During an interview on 04/04/17 at 2:45 PM, Staff G, ED Technician, stated that she was in the nurse's station when the conversation happened. She noted that since they thought the person "was not a patient", then they didn't know what to do. They hadn't thought about the woman's daughter being a patient because they were just on the property and not in the ED.

During an interview on 04/05/17 at 8:20 AM, Staff H, ED RN, stated that:
-She was the charge nurse for the shift on 03/20/17;
-Staff F came back and told her that a mother was at the desk and wanted them to come out and get her daughter inside;
-She did not remember any other details of what Staff F had said, but that the situation was not portrayed that the daughter needed help;
-They can't force anyone to come in and be seen;
-She didn't ask any details; and
-If she was able to go back to that night, she would have gone out herself to evaluate the situation.

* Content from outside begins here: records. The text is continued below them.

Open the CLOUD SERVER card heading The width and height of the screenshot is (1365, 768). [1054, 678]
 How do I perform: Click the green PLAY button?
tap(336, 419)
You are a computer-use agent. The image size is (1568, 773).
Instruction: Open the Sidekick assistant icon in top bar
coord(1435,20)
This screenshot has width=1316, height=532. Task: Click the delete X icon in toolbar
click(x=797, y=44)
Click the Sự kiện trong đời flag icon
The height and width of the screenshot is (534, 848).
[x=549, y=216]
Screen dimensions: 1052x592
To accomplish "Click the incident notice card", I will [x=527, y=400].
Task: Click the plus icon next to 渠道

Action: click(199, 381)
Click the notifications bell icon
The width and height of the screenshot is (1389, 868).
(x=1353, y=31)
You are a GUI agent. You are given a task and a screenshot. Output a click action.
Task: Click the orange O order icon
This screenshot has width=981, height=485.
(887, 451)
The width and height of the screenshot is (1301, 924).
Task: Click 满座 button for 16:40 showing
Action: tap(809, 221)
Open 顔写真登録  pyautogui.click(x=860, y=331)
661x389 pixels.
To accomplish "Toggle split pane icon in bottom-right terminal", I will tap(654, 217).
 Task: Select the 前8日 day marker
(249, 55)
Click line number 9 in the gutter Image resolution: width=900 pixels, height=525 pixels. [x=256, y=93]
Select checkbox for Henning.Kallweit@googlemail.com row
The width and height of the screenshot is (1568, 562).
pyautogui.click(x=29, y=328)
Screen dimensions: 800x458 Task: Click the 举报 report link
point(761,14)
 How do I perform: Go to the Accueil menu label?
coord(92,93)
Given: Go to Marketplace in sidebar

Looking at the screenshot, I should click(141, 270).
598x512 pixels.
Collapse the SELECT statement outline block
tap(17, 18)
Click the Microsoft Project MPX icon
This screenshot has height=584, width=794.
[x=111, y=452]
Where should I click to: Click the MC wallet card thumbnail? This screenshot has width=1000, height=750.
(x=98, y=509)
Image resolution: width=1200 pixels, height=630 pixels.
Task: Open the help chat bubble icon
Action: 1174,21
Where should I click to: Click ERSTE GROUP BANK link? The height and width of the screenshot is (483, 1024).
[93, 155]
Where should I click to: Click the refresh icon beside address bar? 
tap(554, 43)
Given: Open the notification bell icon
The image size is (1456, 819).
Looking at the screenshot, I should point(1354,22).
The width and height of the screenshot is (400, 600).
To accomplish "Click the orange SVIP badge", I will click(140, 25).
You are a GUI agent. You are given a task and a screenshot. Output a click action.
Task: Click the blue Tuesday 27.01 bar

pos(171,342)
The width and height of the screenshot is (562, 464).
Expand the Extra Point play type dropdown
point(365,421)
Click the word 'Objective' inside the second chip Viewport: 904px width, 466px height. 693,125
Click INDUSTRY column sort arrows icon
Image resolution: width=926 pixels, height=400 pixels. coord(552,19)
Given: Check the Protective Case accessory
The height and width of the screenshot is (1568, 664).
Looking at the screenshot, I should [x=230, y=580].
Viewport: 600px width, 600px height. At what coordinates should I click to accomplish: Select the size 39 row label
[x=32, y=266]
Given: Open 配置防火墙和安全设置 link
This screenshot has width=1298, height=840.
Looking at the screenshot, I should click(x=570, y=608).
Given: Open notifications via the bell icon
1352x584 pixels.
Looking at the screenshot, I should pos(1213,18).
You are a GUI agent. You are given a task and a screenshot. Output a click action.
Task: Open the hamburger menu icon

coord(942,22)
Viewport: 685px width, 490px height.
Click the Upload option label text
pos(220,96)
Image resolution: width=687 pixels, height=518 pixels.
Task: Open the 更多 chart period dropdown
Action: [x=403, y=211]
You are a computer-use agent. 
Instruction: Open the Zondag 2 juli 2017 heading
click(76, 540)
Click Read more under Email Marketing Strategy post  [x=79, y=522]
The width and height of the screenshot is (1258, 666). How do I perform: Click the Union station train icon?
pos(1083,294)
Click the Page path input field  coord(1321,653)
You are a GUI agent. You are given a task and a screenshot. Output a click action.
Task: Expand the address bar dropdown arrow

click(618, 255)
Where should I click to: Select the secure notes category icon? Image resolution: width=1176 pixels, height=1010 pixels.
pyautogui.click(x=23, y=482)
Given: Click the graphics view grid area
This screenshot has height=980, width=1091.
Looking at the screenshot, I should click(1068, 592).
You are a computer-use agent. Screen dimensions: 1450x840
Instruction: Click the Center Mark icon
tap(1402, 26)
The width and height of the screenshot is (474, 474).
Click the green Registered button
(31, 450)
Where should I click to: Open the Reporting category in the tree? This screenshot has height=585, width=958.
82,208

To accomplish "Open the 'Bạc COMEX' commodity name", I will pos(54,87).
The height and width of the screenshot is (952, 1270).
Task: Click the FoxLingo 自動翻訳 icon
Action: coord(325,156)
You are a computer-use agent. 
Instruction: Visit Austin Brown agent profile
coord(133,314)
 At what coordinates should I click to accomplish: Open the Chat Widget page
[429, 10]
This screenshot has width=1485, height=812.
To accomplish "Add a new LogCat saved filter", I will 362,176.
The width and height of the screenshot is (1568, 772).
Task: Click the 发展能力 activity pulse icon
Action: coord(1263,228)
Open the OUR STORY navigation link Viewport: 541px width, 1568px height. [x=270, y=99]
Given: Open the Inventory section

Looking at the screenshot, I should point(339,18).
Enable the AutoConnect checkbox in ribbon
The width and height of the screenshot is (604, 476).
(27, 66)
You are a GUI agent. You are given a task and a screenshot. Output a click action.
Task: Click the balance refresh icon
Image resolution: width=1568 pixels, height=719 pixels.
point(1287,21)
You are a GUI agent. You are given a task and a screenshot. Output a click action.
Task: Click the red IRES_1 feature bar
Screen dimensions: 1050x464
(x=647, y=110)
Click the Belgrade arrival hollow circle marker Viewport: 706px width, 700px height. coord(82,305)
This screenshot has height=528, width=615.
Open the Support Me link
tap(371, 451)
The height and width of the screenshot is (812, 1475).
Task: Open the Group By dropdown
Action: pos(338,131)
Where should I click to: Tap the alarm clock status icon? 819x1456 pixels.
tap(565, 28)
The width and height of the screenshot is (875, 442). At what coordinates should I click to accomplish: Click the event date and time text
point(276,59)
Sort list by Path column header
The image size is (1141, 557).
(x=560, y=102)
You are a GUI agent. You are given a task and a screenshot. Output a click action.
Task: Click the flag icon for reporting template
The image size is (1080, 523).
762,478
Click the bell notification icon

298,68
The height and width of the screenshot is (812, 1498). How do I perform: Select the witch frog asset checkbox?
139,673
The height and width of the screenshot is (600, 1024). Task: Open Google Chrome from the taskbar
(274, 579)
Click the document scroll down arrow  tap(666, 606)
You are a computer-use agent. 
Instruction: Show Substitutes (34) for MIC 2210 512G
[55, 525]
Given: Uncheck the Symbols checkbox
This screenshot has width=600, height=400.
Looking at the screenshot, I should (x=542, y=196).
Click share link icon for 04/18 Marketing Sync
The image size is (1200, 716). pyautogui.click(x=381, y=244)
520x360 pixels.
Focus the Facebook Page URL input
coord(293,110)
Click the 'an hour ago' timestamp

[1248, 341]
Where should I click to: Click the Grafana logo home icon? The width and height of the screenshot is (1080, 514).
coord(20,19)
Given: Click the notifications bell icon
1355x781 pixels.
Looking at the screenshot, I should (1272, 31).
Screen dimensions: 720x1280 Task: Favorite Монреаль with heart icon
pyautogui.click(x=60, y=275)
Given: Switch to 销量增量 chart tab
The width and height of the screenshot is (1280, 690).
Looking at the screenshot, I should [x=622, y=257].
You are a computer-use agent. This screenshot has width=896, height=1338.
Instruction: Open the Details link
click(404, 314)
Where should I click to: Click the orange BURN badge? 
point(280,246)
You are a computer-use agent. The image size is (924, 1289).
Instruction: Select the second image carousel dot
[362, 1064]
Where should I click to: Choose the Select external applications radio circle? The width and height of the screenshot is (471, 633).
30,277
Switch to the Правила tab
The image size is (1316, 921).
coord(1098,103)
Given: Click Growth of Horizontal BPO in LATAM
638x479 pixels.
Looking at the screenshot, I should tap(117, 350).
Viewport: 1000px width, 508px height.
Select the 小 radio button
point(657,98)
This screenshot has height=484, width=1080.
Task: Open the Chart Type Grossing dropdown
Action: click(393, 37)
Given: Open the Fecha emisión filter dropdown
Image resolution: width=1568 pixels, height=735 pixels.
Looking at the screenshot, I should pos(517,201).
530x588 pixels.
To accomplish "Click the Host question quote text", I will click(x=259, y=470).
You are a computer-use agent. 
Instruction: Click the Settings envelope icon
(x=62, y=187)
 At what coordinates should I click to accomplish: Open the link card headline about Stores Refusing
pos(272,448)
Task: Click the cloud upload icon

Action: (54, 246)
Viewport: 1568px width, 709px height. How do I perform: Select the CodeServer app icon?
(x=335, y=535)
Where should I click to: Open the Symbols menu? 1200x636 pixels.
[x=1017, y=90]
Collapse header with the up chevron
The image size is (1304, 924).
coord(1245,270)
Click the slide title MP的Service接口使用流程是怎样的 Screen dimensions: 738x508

During an interview on 04/04/17 at 12:15 PM, Staff M, Pediatric ED Medical Director, stated that all physicians and advanced practice providers (Physician Assistants and Nurse Practitioners) were aware of the need to assist in patients being seen, and were fully aware of the expectations of EMTALA. They utilize telehealth (a video feed that allows for a behavioral health professional at another location to assess the patient in the ED) for their behavioral health assessments, so have constant access to that resource.

During an interview on 04/04/17 at 2:35 PM, Staff P, ED Medical Director, stated that he was aware of the situation that occurred with Patient #22, but that the night of the event the physician on duty had not been involved in the situation or made aware of what had happened. In regards to the event on 03/20/17, he would have expected a clinical nurse do a face to face assessment of the situation.